High Court junks Marans’ Discharge as perverse
Error, illegality and perversity all could be pointed out in the impugned trial court order.” This one sentence in the judgment of Justice G Jayachandran [at para 52] in Maran brothers’ infamous telephone fraud case shames the trial court which had, by an unconscionable order, discharged the buccaneers. The High Court did not merely reverse the order of discharge. Not just at para 52, at para 79 too, Justice Jayachandran termed the discharge order by the trial judge as “perverse”. According to Merriam-Webster’s dictionary, the word “perverse” means “turned away from what is right or good: corrupt”.
A strong indictment indeed by judicial standards. Why did the High Court indict the trial court in such strong terms?
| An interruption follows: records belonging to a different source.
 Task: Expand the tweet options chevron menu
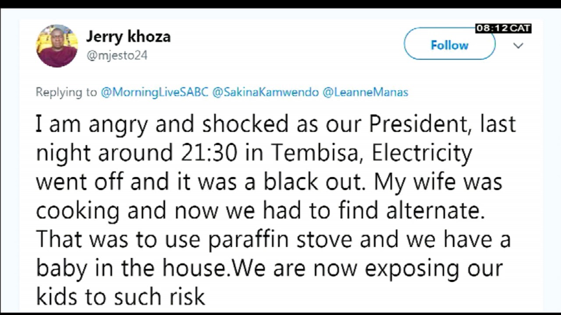518,46
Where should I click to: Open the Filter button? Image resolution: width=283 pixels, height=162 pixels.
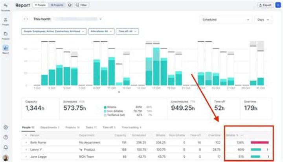pos(81,5)
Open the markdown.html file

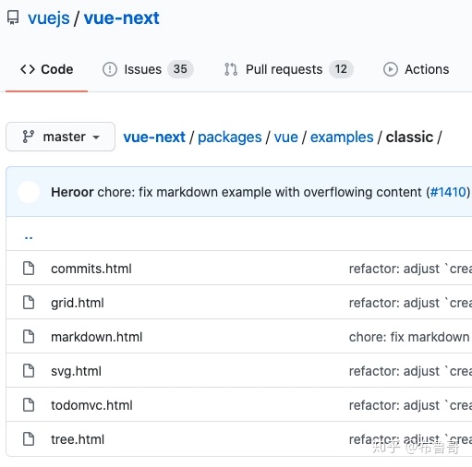97,337
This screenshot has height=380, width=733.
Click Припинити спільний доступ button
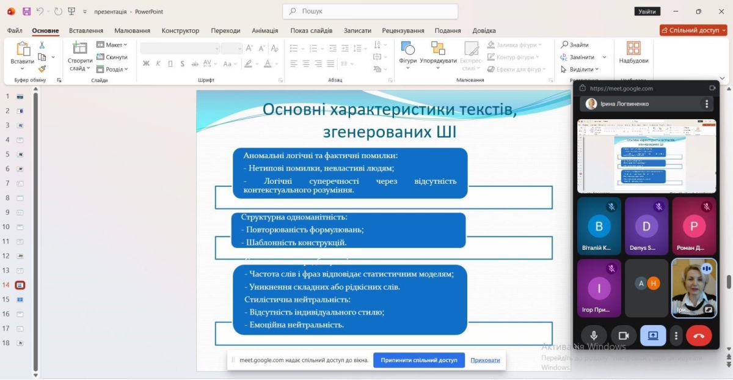(419, 360)
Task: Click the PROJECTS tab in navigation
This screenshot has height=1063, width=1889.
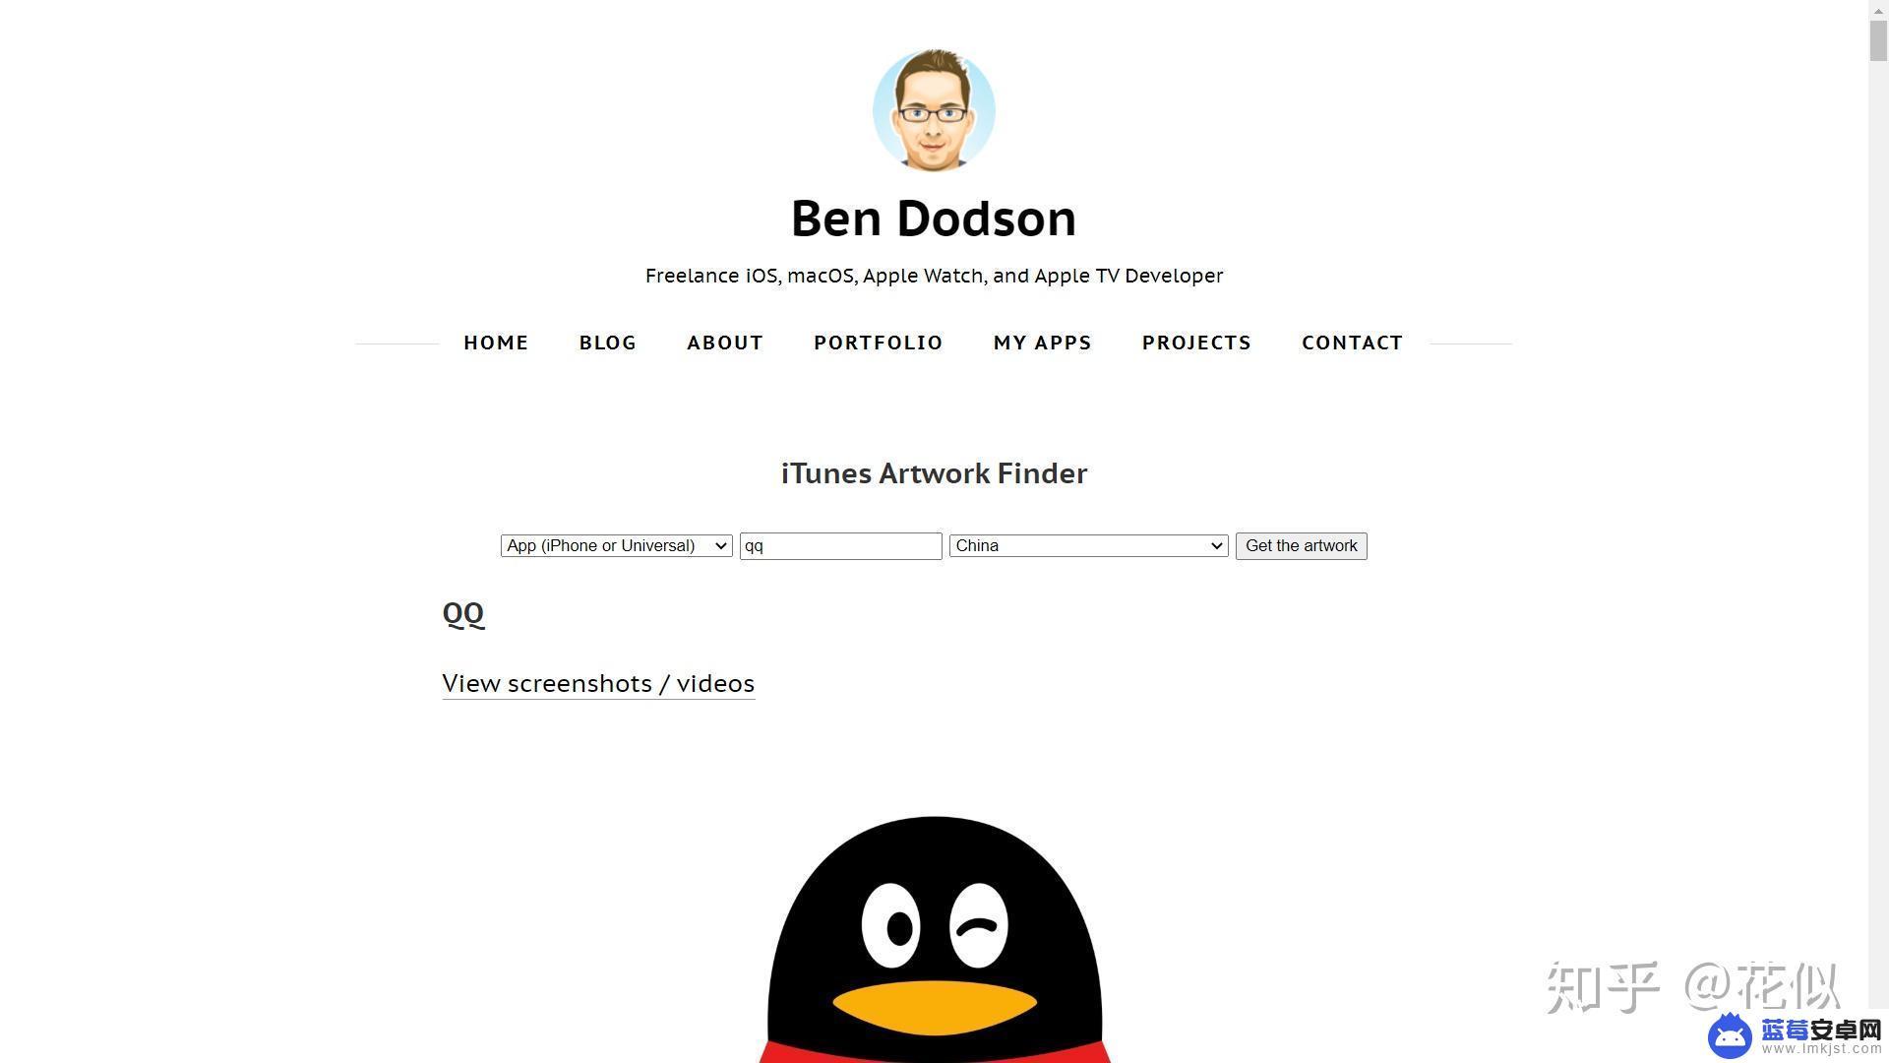Action: pyautogui.click(x=1196, y=343)
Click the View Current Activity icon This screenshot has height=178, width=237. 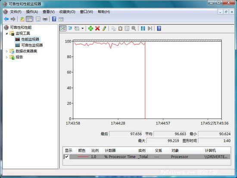pos(63,28)

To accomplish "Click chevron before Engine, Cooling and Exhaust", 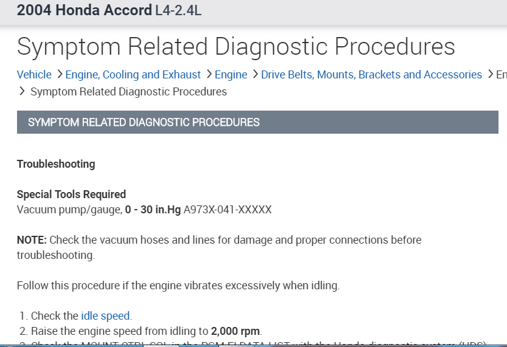I will (x=60, y=74).
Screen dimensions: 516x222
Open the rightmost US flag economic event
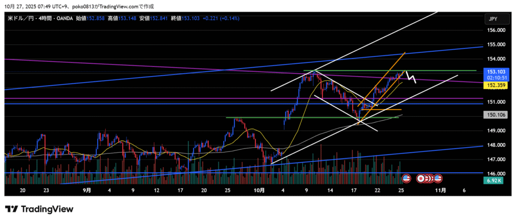(438, 178)
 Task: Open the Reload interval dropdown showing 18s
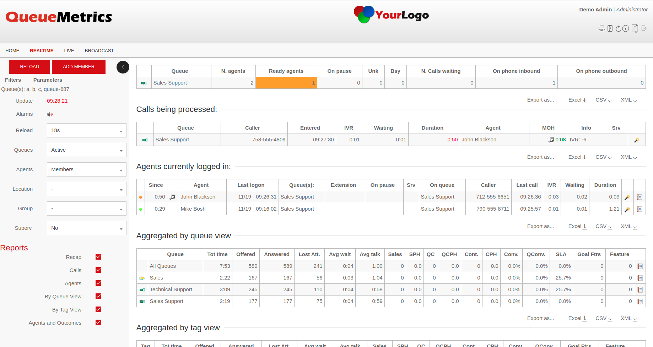pyautogui.click(x=86, y=130)
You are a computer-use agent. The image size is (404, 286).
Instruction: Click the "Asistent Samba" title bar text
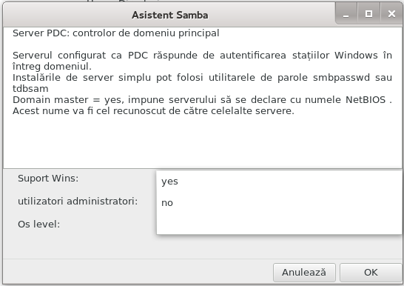(x=169, y=15)
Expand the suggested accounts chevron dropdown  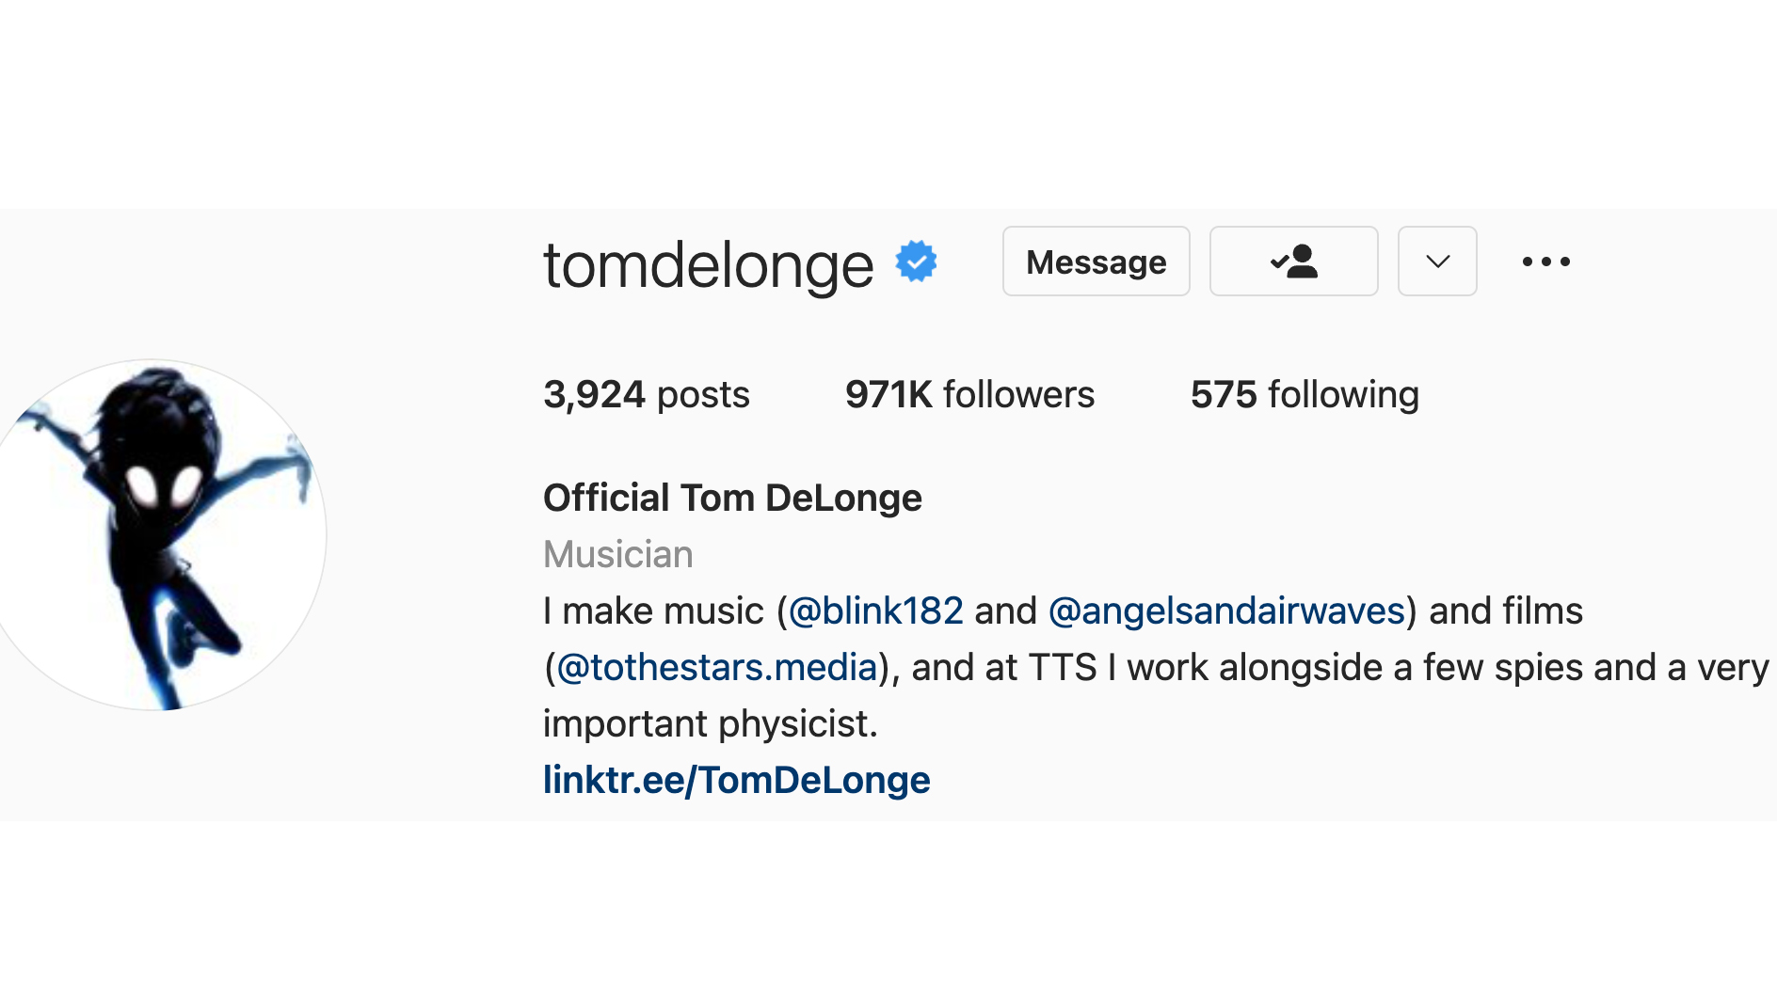[x=1436, y=262]
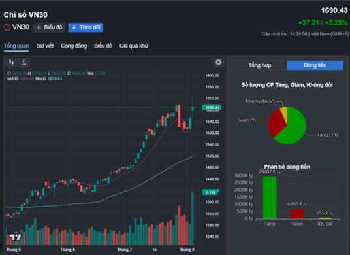350x255 pixels.
Task: Open chart settings gear icon
Action: (x=218, y=62)
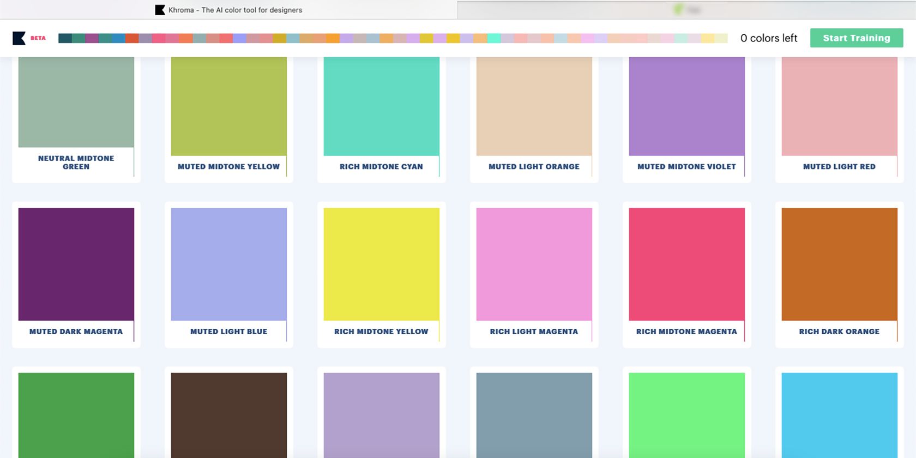916x458 pixels.
Task: Select the Muted Midtone Yellow color
Action: (229, 106)
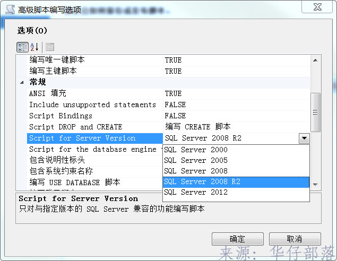Click the 确定 button
This screenshot has height=261, width=337.
pos(237,239)
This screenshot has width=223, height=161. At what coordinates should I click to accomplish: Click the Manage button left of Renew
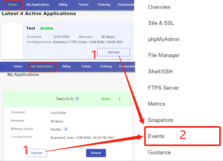[37, 153]
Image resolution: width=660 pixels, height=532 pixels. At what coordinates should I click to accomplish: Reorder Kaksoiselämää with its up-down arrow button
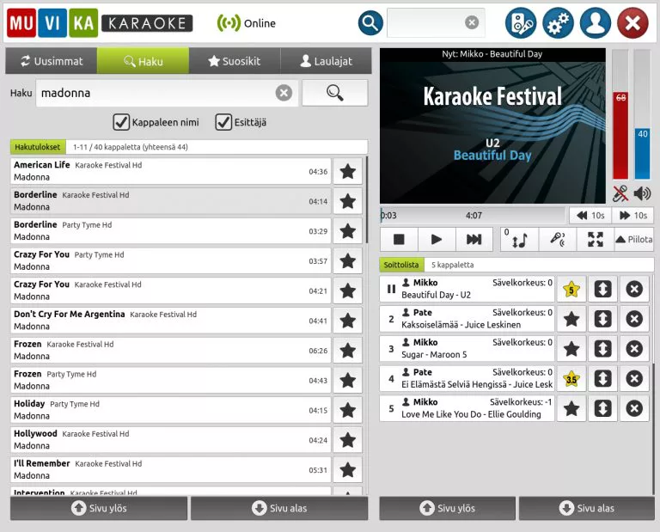tap(602, 319)
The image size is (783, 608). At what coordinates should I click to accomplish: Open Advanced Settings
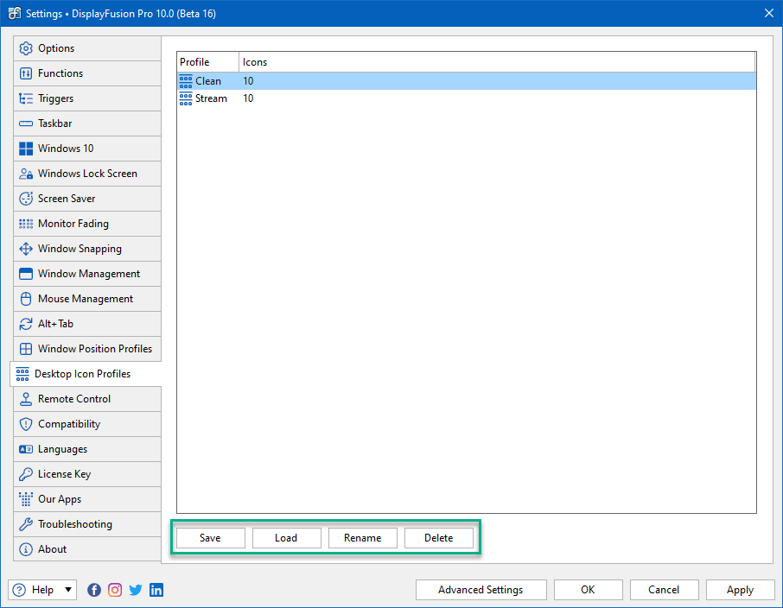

The CBI had averred in its petition to High Court that the trial judge “has acted in this case in a pre-decided manner and with the sole intention to discharge”. Justice Jayachandran noted CBI’s averment [para 28] and found [paras 77-79] that the trial judge perversely cited parts of the evidence that helped the discharge and ignored the parts that would not — impliedly accepting the CBI argument of premeditated intention to discharge the accused. The Marans, by their political, media and financial might, and by prevaricating to courts through highly paid lawyers, have been dodging the law for a decade. Justice Jayachandran has saved not only the prosecution against the Marans, but the credibility of the judiciary itself. Seeing the Marans’ game endlessly to delay the course of justice, the judge also directed that the trial be completed in 12 months. One honest judge has thus stopped the fraudsters escape in their tracks.
Marans lied to the public,Supreme Court and trial court
Now look at how the trial court destroyed a case that had the potential to convict the powerful Maran brothers and how the High Court saved it. In June 2011, citing the CBI’s initial probe, The New Indian Express exposed the Marans’ secret telephone exchange with 300-plus high speed lines buried in the name of the Chief General Manager of BSNL Chennai at the palatial Boat Club home of the brothers — all the lines being found connected to Sun TV network a couple of kilometres away by a secret, private, underground cable and used for its show business. TNIE said that the CBI, which had asked for permission to probe the fraud in June 2007, was not given the go ahead. Reacting to TNIE’s expose, Dayanidhi Maran lied that he had only one BSNL number 24371500, and no other, at his home.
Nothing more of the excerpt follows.